→ Problem to solve
Could you return all of the records exactly as they stand?

Data records Start Marker

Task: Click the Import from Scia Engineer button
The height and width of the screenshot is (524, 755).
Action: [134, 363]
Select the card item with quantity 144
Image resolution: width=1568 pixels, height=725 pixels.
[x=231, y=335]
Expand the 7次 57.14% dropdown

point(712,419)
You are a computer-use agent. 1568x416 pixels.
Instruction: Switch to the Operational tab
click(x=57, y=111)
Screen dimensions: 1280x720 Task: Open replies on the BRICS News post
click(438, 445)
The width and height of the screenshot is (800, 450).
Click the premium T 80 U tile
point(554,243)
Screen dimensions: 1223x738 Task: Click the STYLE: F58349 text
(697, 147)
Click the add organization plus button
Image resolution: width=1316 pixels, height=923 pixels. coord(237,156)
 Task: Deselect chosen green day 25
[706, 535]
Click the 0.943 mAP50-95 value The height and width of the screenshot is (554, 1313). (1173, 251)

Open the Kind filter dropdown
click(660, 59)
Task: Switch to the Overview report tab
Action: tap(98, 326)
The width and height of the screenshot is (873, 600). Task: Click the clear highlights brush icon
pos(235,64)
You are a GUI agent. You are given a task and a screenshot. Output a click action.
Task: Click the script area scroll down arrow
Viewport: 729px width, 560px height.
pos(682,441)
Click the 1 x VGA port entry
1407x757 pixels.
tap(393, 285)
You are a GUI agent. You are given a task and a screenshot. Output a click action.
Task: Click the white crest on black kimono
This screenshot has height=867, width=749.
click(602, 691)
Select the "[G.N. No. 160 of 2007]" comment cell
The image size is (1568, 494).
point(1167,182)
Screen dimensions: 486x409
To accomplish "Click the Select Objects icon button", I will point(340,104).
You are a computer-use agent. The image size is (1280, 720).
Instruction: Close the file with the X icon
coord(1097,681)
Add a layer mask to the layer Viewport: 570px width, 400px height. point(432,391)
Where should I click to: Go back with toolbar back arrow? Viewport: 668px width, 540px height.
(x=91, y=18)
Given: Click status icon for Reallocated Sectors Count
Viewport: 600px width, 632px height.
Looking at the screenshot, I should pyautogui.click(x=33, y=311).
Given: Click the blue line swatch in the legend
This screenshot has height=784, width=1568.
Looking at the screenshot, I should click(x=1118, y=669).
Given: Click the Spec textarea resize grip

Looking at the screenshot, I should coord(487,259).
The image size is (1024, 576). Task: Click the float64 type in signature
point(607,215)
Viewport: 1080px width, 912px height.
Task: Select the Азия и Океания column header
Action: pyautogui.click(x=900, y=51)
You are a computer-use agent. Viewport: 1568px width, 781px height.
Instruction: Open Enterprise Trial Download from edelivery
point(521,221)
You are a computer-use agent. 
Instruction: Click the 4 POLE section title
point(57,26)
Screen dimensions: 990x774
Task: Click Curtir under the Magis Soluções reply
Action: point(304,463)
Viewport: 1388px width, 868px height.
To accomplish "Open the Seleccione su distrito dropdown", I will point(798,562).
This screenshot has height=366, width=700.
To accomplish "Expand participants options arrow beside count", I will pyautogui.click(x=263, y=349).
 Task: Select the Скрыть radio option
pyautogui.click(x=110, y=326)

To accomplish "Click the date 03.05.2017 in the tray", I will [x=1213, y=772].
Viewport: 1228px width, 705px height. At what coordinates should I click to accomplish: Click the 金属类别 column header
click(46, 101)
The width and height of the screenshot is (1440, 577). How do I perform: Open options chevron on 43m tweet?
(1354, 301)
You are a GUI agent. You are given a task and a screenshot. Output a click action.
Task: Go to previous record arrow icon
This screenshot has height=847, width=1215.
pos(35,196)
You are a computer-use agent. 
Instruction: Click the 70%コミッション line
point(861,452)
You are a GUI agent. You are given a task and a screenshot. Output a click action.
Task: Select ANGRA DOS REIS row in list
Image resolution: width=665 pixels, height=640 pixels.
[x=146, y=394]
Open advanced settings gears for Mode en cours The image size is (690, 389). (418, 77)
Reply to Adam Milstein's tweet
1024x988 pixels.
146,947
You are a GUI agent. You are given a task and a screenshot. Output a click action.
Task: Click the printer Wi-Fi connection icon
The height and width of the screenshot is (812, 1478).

Data records End Marker

→ Answer to this task
Task: Click the Import from Scia Engineer button
The height and width of the screenshot is (524, 755).
Action: [134, 363]
Select the card item with quantity 144
Image resolution: width=1568 pixels, height=725 pixels.
[x=231, y=335]
Expand the 7次 57.14% dropdown

point(712,419)
You are a computer-use agent. 1568x416 pixels.
Instruction: Switch to the Operational tab
click(x=57, y=111)
Screen dimensions: 1280x720 Task: Open replies on the BRICS News post
click(438, 445)
The width and height of the screenshot is (800, 450).
Click the premium T 80 U tile
point(554,243)
Screen dimensions: 1223x738 Task: Click the STYLE: F58349 text
(697, 147)
Click the add organization plus button
Image resolution: width=1316 pixels, height=923 pixels. coord(237,156)
 Task: Deselect chosen green day 25
[706, 535]
Click the 0.943 mAP50-95 value The height and width of the screenshot is (554, 1313). (1173, 251)

Open the Kind filter dropdown
click(660, 59)
Task: Switch to the Overview report tab
Action: tap(98, 326)
The width and height of the screenshot is (873, 600). Task: Click the clear highlights brush icon
pos(235,64)
You are a GUI agent. You are given a task and a screenshot. Output a click action.
Task: Click the script area scroll down arrow
Viewport: 729px width, 560px height.
pos(682,441)
Click the 1 x VGA port entry
1407x757 pixels.
tap(393, 285)
You are a GUI agent. You are given a task and a screenshot. Output a click action.
Task: Click the white crest on black kimono
This screenshot has height=867, width=749.
click(602, 691)
Select the "[G.N. No. 160 of 2007]" comment cell
The image size is (1568, 494).
point(1167,182)
Screen dimensions: 486x409
To accomplish "Click the Select Objects icon button", I will point(340,104).
You are a computer-use agent. The image size is (1280, 720).
Instruction: Close the file with the X icon
coord(1097,681)
Add a layer mask to the layer Viewport: 570px width, 400px height. point(432,391)
Where should I click to: Go back with toolbar back arrow? Viewport: 668px width, 540px height.
(x=91, y=18)
Given: Click status icon for Reallocated Sectors Count
Viewport: 600px width, 632px height.
Looking at the screenshot, I should pyautogui.click(x=33, y=311).
Given: Click the blue line swatch in the legend
This screenshot has height=784, width=1568.
Looking at the screenshot, I should click(x=1118, y=669).
Given: Click the Spec textarea resize grip

Looking at the screenshot, I should coord(487,259).
The image size is (1024, 576). Task: Click the float64 type in signature
point(607,215)
Viewport: 1080px width, 912px height.
Task: Select the Азия и Океания column header
Action: pyautogui.click(x=900, y=51)
You are a computer-use agent. Viewport: 1568px width, 781px height.
Instruction: Open Enterprise Trial Download from edelivery
point(521,221)
You are a computer-use agent. 
Instruction: Click the 4 POLE section title
point(57,26)
Screen dimensions: 990x774
Task: Click Curtir under the Magis Soluções reply
Action: point(304,463)
Viewport: 1388px width, 868px height.
To accomplish "Open the Seleccione su distrito dropdown", I will point(798,562).
This screenshot has height=366, width=700.
To accomplish "Expand participants options arrow beside count", I will pyautogui.click(x=263, y=349).
 Task: Select the Скрыть radio option
pyautogui.click(x=110, y=326)

To accomplish "Click the date 03.05.2017 in the tray", I will [x=1213, y=772].
Viewport: 1228px width, 705px height. At what coordinates should I click to accomplish: Click the 金属类别 column header
click(46, 101)
The width and height of the screenshot is (1440, 577). How do I perform: Open options chevron on 43m tweet?
(1354, 301)
You are a GUI agent. You are given a task and a screenshot. Output a click action.
Task: Go to previous record arrow icon
This screenshot has height=847, width=1215.
pos(35,196)
You are a computer-use agent. 
Instruction: Click the 70%コミッション line
point(861,452)
You are a GUI agent. You are given a task and a screenshot. Output a click action.
Task: Select ANGRA DOS REIS row in list
Image resolution: width=665 pixels, height=640 pixels.
[x=146, y=394]
Open advanced settings gears for Mode en cours The image size is (690, 389). (418, 77)
Reply to Adam Milstein's tweet
1024x988 pixels.
146,947
You are a GUI agent. You are given a task and a screenshot. Output a click action.
Task: Click the printer Wi-Fi connection icon
The height and width of the screenshot is (812, 1478).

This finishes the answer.